L’incident a renforcé les doutes persistants quant au déroulement des élections générales au Nigeria comme prévu le mois prochain.

Banditisme dans le nord-ouestles sécessionnistes dans le sud-est et la violence dans le nord-est par des groupes armés alliés à l’EIIL (ISIS) ont déjà contribué à une atmosphère d’insécurité croissante.

Mais l’attaque contre les bureaux de la commission électorale et commentaires récents d’un haut responsable de l’INEC ont amplifié les inquiétudes croissantes autour des élections.

“Si l’insécurité n’est pas surveillée et traitée de manière décisive, elle pourrait finalement aboutir à l’annulation et/ou au report des élections dans suffisamment de circonscriptions pour empêcher la proclamation des résultats des élections”, a déclaré Abdullahi Abdu Zuru, président du conseil d’administration de l’Institut électoral de l’INEC au validation des ressources de formation à la sécurité électorale à Abuja la semaine dernière.

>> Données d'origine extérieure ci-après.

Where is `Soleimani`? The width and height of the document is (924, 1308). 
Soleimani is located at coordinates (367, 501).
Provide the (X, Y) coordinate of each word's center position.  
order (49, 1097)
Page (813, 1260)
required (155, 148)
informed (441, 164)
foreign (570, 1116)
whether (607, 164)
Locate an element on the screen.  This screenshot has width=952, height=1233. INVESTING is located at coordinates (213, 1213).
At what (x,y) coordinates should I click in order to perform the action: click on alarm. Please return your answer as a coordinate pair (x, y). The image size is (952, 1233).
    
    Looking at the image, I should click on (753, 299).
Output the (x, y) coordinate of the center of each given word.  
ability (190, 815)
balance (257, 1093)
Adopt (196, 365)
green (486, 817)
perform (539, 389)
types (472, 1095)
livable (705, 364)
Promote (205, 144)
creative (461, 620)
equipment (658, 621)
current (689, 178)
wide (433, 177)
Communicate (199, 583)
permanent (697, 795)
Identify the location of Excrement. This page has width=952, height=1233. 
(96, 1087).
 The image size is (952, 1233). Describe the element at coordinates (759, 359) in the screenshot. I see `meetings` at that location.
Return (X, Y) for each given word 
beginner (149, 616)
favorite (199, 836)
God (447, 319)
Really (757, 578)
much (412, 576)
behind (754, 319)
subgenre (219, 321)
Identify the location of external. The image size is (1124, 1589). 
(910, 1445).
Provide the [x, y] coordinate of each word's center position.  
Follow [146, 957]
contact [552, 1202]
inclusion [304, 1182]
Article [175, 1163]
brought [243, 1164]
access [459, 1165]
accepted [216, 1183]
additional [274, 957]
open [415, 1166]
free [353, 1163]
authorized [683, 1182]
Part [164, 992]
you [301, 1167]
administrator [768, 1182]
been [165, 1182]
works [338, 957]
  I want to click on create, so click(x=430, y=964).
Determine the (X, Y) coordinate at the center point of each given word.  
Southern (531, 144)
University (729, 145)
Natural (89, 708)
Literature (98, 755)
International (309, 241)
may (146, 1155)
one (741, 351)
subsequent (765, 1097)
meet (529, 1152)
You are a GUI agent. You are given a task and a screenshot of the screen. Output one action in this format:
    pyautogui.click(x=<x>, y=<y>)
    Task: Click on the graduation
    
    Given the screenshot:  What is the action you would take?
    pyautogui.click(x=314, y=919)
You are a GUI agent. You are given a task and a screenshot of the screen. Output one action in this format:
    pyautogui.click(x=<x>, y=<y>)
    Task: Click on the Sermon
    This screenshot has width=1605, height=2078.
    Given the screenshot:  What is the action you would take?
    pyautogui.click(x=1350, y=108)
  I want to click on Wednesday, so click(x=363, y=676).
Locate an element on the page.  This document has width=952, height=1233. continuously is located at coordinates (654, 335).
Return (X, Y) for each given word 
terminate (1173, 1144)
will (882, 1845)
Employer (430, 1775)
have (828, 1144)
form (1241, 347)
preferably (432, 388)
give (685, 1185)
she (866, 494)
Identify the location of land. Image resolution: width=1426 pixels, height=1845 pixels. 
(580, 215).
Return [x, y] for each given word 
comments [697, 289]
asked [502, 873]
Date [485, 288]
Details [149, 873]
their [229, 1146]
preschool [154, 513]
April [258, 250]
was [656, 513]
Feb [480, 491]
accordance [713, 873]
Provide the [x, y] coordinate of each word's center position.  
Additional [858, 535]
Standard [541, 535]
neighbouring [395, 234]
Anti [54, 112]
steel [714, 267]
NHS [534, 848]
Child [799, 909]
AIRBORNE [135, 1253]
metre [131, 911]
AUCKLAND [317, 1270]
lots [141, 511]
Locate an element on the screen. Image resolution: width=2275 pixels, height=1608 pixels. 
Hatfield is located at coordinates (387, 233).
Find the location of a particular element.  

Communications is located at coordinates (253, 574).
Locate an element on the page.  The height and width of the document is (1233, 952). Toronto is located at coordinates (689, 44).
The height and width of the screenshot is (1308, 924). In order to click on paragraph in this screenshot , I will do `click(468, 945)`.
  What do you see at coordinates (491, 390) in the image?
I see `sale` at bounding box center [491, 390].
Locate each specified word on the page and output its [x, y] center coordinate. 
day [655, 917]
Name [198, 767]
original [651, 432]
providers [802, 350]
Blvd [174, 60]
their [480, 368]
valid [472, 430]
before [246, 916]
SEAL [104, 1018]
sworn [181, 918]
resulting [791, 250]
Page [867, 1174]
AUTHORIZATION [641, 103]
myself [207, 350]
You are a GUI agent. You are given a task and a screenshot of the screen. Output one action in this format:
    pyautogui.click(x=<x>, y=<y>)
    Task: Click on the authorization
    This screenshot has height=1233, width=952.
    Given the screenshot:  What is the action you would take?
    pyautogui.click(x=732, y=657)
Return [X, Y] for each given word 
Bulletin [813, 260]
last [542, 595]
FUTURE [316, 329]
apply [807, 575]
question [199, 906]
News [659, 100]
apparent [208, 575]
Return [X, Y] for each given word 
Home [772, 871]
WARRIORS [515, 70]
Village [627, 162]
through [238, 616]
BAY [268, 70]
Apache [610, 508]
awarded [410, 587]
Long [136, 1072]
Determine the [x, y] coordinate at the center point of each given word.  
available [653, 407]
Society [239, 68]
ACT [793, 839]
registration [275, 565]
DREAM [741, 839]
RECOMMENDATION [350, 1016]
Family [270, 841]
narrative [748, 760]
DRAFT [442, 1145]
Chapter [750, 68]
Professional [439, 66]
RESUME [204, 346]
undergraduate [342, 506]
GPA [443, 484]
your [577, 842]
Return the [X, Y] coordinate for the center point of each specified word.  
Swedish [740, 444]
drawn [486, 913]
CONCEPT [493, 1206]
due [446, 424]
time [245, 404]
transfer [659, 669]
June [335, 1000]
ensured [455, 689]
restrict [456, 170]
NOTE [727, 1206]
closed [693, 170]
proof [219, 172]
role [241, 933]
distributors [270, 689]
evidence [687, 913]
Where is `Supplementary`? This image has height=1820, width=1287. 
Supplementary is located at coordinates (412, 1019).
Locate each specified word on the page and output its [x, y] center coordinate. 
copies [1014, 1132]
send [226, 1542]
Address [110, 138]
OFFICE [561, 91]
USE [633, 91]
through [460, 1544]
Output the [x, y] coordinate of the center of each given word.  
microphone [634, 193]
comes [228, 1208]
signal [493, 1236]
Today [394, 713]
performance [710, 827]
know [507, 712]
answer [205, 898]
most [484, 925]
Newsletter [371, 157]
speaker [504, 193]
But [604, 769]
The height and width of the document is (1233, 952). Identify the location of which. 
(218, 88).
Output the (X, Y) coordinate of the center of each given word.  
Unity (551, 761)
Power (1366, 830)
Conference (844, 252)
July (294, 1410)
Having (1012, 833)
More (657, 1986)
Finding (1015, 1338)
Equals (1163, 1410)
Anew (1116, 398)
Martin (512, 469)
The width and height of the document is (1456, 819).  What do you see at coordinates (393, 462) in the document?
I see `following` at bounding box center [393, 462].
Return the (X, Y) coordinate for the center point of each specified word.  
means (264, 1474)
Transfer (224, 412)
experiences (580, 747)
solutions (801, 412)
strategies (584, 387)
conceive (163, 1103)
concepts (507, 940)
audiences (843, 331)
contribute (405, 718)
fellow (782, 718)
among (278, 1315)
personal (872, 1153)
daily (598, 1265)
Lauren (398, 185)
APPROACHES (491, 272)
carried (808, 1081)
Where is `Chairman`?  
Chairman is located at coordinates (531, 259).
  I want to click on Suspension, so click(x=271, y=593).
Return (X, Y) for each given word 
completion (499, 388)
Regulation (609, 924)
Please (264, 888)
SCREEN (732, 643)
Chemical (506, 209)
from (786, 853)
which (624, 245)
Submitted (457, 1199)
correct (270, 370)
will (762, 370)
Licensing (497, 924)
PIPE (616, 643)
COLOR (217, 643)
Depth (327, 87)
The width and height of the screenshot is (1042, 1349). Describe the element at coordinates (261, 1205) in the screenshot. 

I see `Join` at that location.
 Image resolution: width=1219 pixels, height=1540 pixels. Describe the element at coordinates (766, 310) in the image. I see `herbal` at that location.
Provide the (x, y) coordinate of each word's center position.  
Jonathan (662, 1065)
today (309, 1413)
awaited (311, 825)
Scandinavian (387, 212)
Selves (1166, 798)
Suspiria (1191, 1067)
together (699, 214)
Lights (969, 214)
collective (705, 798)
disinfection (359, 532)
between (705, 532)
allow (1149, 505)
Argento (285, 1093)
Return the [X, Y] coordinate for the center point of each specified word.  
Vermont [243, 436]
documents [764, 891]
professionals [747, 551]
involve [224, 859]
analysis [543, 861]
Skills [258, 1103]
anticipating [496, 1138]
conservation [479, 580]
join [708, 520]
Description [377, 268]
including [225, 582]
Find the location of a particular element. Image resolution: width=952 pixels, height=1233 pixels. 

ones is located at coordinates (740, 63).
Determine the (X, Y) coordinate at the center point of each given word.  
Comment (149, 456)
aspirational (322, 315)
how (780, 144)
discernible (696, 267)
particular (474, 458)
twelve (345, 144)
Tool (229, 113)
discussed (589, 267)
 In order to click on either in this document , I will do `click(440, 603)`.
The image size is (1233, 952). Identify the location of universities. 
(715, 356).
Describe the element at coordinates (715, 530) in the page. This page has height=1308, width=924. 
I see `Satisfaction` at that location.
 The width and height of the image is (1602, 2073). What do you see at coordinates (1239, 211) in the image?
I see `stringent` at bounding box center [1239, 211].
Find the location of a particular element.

En décembre 2022, trois attentats, dont des incendies criminels ciblés et l’utilisation d’explosifs, ont secoué les bureaux de l’INEC dans l’État d’Imo, dans le sud-est du pays, faisant cinq morts.

Ces dernières années, il y a eu des attaques ciblées contre les installations et le personnel de la commission dans le sud-est du pays, alors que l’agitation sécessionniste des peuples autochtones du Biafra (IPOB) est devenue violente, provoquant une réponse militaire féroce du gouvernement.

Ces incidents sont les derniers d’une série de violences de longue date autour des élections généralement très disputées au Nigeria, mais les experts disent qu’il s’agit d’une nouvelle vague qui emmène l’insécurité dans le pays en territoire inconnu.

“Historiquement, à l’approche du cycle électoral, il y a toujours une violence accrue dans le pays”, a déclaré à Al Jazeera Oluwole Ojewale, analyste basé à Dakar à l’Institute of Security Studies Africa. “Ce qui a maintenant changé, c’est que nous avons maintenant des attaques accrues contre l’infrastructure de l’INEC. Nous n’avons jamais vu cette dimension auparavant », a-t-il déclaré.

Une augmentation du sophisme

Le mois dernier, la commission électorale a déclaré avoir enregistré 50 attaques dans 15 des 36 États du pays et la capitale depuis 2019. Les données de l’Armed Conflict Location and Event Data Project (ACLED) suggèrent qu’il pourrait s’agir d’une estimation prudente.

Selon les données de l’ACLED présentées à Al Jazeera en décembre 2022, il y a eu plus de 100 attaques associées aux élections depuis les dernières élections en 2019. Au moins 67 d’entre elles ont été enregistrées les jours non électoraux entre janvier 2019 et décembre 2022.

L’année avec la plus forte incidence de violence, avec 24 événements, a été 2019. Il y a eu 21 attaques en 2020, 14 en 2021 et 9 l’année dernière.

Malgré la baisse, les analystes affirment que les épisodes représentent une augmentation de la précision et du sophisme car il y a maintenant plus d’attaques axées sur des bureaux de haut niveau et avec plus d’explosifs utilisés.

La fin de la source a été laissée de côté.